*** Data for processing

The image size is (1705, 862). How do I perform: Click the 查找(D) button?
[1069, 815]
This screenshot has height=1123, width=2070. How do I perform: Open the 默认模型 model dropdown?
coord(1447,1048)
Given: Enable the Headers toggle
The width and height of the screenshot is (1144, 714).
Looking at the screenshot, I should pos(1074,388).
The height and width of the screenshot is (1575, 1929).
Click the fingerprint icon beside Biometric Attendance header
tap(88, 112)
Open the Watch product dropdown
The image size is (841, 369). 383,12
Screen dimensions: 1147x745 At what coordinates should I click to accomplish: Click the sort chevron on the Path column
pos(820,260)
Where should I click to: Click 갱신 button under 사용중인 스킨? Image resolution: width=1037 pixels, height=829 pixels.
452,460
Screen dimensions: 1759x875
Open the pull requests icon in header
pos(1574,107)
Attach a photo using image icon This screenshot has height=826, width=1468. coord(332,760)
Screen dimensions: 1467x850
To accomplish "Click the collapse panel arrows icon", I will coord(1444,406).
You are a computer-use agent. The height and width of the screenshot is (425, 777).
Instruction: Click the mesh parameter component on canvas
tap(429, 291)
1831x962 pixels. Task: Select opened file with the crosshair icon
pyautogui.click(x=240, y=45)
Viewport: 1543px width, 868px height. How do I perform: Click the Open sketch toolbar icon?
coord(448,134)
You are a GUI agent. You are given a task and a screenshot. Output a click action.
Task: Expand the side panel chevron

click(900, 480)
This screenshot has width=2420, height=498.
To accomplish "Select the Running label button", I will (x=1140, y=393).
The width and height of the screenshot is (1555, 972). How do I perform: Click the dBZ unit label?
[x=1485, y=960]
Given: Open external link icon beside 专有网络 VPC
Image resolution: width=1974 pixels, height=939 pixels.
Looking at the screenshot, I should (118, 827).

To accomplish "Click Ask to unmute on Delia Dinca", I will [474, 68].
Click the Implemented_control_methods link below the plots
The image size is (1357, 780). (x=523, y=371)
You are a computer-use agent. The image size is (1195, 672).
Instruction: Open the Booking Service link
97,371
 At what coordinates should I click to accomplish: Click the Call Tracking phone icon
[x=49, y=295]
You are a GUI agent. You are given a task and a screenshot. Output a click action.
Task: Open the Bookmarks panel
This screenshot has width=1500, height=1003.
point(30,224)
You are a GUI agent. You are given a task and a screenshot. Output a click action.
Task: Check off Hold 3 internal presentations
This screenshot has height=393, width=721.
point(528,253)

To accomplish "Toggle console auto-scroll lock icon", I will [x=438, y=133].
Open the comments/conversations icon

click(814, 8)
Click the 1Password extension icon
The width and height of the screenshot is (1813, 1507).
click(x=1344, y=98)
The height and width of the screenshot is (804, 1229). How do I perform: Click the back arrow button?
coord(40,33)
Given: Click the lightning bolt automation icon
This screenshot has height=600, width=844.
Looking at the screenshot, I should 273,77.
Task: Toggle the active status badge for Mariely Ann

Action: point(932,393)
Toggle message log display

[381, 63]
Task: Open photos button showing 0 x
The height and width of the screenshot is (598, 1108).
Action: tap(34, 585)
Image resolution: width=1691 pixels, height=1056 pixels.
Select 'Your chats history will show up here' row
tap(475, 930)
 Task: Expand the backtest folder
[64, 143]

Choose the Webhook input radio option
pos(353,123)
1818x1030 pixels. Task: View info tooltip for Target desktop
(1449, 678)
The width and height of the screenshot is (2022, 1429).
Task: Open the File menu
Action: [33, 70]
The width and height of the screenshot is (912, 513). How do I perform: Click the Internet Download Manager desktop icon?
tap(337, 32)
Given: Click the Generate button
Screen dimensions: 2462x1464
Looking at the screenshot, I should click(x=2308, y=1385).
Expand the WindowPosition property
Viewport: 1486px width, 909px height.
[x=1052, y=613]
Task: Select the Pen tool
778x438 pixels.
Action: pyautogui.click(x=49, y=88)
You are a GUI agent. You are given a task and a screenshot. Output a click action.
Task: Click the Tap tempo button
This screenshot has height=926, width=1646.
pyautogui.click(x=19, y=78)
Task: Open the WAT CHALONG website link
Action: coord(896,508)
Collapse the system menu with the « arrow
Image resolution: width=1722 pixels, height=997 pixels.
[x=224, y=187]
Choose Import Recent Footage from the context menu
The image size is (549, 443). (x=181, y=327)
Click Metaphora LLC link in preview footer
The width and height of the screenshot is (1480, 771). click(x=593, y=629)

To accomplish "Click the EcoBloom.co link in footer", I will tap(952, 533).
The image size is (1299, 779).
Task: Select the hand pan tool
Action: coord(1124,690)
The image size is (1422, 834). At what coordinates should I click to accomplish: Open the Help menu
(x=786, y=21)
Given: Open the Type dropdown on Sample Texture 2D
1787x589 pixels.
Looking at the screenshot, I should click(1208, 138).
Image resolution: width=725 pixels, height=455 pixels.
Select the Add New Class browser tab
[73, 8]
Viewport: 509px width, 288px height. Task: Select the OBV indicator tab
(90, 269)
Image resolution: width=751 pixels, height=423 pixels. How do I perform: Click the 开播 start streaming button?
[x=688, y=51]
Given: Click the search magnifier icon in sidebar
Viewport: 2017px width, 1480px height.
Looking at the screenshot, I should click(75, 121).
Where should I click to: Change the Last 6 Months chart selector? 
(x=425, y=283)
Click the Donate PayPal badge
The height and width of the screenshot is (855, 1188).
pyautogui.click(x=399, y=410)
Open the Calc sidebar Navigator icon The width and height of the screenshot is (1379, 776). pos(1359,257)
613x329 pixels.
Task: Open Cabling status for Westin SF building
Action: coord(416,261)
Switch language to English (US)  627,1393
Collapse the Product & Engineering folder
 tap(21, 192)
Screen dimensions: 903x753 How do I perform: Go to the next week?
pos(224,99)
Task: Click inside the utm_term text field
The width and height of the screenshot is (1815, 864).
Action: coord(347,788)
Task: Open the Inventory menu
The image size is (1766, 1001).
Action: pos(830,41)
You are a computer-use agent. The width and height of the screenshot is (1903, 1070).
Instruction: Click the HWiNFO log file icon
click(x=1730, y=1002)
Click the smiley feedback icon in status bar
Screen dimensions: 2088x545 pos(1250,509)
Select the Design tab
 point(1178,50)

******

▶ Task to complete
Your answer should be the exact lines above from the one with "778x438 pixels." through the one with "Given: Click the search", both included, and nothing besides.

▶ Solution
778x438 pixels.
Action: pyautogui.click(x=49, y=88)
You are a GUI agent. You are given a task and a screenshot. Output a click action.
Task: Click the Tap tempo button
This screenshot has height=926, width=1646.
pyautogui.click(x=19, y=78)
Task: Open the WAT CHALONG website link
Action: coord(896,508)
Collapse the system menu with the « arrow
Image resolution: width=1722 pixels, height=997 pixels.
[x=224, y=187]
Choose Import Recent Footage from the context menu
The image size is (549, 443). (x=181, y=327)
Click Metaphora LLC link in preview footer
The width and height of the screenshot is (1480, 771). click(x=593, y=629)

To accomplish "Click the EcoBloom.co link in footer", I will tap(952, 533).
The image size is (1299, 779).
Task: Select the hand pan tool
Action: coord(1124,690)
The image size is (1422, 834). At what coordinates should I click to accomplish: Open the Help menu
(x=786, y=21)
Given: Open the Type dropdown on Sample Texture 2D
1787x589 pixels.
Looking at the screenshot, I should click(1208, 138).
Image resolution: width=725 pixels, height=455 pixels.
Select the Add New Class browser tab
[73, 8]
Viewport: 509px width, 288px height. Task: Select the OBV indicator tab
(90, 269)
Image resolution: width=751 pixels, height=423 pixels. How do I perform: Click the 开播 start streaming button?
[x=688, y=51]
Given: Click the search magnifier icon in sidebar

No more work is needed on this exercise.